Extracted entries:
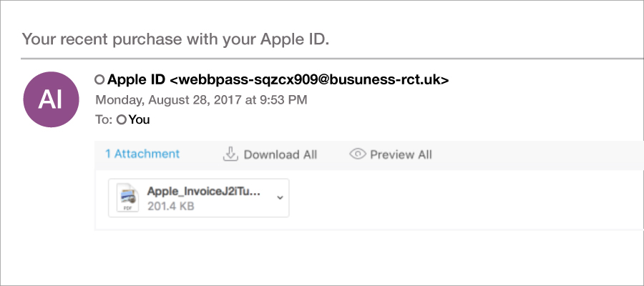Screen dimensions: 644x286
Task: Click the You recipient name
Action: click(x=140, y=120)
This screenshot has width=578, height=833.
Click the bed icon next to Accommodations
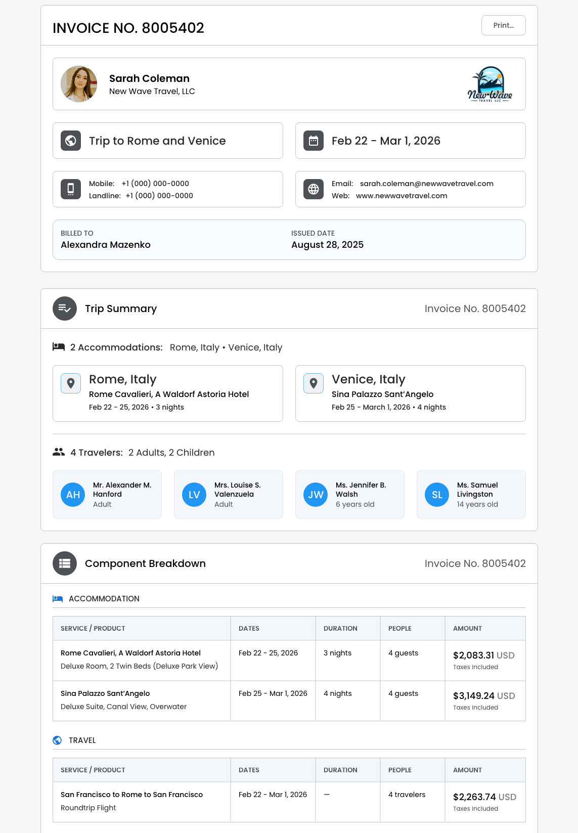[x=59, y=347]
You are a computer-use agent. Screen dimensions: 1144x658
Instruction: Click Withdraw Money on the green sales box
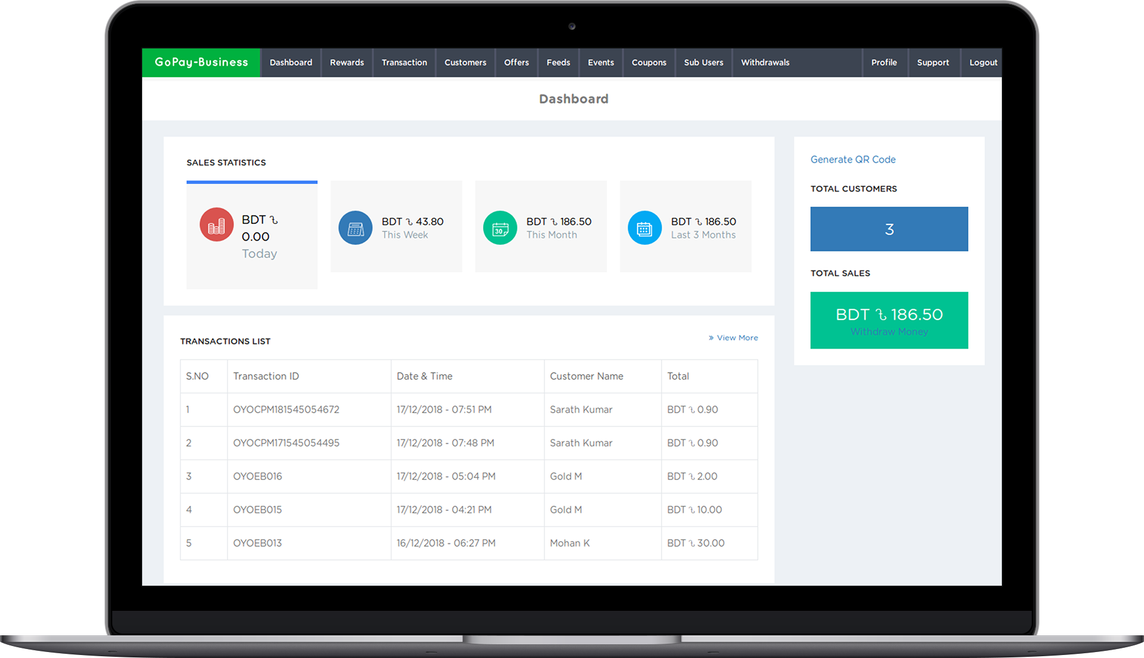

Written problem: Reproduce everything in the data from the line containing "You are a computer-use" down to the end of the data, leaving out the pictures.

Answer to the exercise:
You are a computer-use agent. Screen dimensions: 1144x658
Instruction: Click Withdraw Money on the green sales box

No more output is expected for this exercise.